Another way of approaching the innovation concept is presented by OECD, as follows: innovation may represent the implementation of a new or significantly improved product, of new processes, of new marketing methods, or of a new method of organising trading practices, in organising the workplace or external relations (OECD, 2013).

From the viewpoint of achieved results (effects), innovation is assumed as the process of changing ideas into reality, fact that leads to increases in the (qualitative or quantitative) value of the product. In the innovation management process, creative destruction is just as important as innovation: each good idea replaces an obsolete one, the main target of each company being to develop and promote successfully, the best and newest ideas.

Recently, innovation is regarded in a dynamic and evolutionary way: the companies must continuously innovate and replace the old products/processes/technologies with new ones; it is a continuous knowledge process of the learning effects (to effectively learn how to innovate with the purpose of improving the existing process/product).

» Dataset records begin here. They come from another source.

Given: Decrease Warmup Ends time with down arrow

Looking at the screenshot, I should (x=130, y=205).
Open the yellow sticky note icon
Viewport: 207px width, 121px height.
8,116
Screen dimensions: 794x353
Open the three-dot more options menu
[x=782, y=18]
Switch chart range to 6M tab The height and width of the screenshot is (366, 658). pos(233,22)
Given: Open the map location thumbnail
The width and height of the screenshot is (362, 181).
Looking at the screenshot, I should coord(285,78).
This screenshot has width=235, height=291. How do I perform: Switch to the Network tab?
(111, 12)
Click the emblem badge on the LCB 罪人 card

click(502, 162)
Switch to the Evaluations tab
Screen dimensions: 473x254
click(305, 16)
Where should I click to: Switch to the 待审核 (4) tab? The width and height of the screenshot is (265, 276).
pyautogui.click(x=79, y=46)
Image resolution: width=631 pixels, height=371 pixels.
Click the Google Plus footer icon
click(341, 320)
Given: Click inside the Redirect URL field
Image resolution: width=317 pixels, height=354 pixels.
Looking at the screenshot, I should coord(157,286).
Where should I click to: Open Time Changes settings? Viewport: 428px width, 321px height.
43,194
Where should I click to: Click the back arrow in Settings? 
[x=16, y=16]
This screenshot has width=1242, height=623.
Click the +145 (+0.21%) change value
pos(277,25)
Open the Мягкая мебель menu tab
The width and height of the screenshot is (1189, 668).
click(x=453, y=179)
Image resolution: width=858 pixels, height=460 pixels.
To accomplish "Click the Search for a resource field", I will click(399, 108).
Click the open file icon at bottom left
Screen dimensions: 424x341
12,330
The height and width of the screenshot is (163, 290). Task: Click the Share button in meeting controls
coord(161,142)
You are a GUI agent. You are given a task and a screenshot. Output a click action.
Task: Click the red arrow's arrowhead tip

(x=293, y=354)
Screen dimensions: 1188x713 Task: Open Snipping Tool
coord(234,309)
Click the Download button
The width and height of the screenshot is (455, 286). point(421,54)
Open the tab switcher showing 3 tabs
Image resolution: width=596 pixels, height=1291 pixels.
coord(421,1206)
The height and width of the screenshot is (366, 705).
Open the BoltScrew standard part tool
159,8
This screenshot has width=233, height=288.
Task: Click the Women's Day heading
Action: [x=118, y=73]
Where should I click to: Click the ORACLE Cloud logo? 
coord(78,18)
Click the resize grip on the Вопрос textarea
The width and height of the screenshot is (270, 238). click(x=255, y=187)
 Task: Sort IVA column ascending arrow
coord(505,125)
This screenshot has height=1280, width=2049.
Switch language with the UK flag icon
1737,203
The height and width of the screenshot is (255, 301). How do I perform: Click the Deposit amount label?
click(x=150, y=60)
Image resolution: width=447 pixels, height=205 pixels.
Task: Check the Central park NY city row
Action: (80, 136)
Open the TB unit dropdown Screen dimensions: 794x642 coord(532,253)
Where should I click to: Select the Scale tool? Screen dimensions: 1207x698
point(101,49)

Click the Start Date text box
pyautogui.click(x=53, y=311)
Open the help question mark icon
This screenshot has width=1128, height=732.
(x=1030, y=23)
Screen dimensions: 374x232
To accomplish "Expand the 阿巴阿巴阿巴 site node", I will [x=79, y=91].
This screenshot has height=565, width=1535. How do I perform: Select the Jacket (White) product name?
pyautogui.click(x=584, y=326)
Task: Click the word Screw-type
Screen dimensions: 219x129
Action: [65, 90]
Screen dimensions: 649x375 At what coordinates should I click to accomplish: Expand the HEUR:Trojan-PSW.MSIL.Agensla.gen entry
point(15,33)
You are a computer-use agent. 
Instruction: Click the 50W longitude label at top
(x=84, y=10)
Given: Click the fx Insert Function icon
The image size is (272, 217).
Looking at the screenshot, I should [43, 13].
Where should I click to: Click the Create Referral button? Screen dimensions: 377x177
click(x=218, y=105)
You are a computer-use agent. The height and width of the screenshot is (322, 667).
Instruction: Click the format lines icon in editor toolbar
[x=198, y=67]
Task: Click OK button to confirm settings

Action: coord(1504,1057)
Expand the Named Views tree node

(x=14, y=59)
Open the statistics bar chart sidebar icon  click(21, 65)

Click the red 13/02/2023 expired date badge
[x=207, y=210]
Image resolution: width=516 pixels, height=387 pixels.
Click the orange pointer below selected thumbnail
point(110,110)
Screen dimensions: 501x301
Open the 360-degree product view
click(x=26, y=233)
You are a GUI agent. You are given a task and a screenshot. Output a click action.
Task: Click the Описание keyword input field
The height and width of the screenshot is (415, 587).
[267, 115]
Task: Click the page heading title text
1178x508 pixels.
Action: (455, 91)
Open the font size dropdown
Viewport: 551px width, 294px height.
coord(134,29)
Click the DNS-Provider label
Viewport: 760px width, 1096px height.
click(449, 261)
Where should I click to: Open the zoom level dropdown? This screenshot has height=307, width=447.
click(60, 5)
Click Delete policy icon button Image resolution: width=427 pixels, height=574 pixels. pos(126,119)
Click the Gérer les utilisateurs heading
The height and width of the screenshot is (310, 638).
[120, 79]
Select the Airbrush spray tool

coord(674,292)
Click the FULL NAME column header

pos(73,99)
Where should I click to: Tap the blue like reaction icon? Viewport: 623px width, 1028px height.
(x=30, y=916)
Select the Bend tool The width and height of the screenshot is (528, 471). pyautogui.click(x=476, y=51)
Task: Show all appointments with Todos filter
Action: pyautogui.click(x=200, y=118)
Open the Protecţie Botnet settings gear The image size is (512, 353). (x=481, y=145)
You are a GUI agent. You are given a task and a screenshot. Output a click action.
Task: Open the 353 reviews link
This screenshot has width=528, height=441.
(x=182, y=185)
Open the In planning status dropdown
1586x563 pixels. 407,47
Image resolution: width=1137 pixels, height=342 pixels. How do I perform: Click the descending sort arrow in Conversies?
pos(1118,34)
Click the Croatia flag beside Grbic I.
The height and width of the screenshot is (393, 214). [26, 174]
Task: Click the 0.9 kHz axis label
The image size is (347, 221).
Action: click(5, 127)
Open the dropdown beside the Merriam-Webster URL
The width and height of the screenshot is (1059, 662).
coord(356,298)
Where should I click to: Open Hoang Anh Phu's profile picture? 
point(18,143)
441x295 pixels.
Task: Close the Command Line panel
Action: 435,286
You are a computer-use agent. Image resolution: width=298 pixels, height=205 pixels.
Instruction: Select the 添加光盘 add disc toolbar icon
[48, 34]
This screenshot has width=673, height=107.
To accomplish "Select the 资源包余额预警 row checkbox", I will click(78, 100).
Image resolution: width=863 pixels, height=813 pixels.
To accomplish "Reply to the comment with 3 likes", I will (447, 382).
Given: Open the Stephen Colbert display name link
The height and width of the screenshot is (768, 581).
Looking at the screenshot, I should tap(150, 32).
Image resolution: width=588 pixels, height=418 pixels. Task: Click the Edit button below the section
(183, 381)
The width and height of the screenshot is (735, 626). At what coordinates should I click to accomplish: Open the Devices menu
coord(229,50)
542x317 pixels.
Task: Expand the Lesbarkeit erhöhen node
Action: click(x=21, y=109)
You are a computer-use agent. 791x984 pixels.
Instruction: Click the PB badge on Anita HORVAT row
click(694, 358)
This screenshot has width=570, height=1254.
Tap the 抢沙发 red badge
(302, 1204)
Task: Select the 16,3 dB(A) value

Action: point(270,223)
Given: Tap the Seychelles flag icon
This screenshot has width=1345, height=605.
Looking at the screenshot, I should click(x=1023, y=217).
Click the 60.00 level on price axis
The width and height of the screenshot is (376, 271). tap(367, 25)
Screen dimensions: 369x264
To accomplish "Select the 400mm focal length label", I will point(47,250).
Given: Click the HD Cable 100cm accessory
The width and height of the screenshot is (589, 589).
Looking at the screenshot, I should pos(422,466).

As a rule, innovation is correlated directly with novelty and originality (even if the novelty is, several times, subjective: if for a company a minimal change can be considered as significant, for a large-sized company this fact is almost unnoticeable).

In the following, we present briefly, a series of definitions for the innovation concept that might contribute to clarifying the way in which it can be analysed and interpreted:

- innovation - a larger or smaller scale change, radical or incremental, for certain products, processes and services which triggers an increase in more added value and knowledge;
- a practical/technical instrument by which (bigger or smaller) changes are brought to some products, processes and services, by introducing the novelty within the organisation and for its customers;
- a process built based on certain changes to something already set, by introducing something new, adding value and contributing to the development of the company’s knowledge;
- new thinking creating value (Lyons R., 1994);
- new products and processes, organic changes creating welfare (OECD, 2013);
- an instrument specific to entrepreneurs, an act by which is ensured that the endowment of the resources with new capacities triggers welfare (Drucker P., 1957);
- a deliberate and conscientious process (of new products, processes or services) the result of which (it might be an experiment or a study) has never before been created or used and which may be the outcome of individual ideas or of scientific research;
- research, discovery, experimenting, developing, imitation, adoption of new products, processes, and new organisational forms which trigger variety (diversity) and competition (Dosi G., 1982).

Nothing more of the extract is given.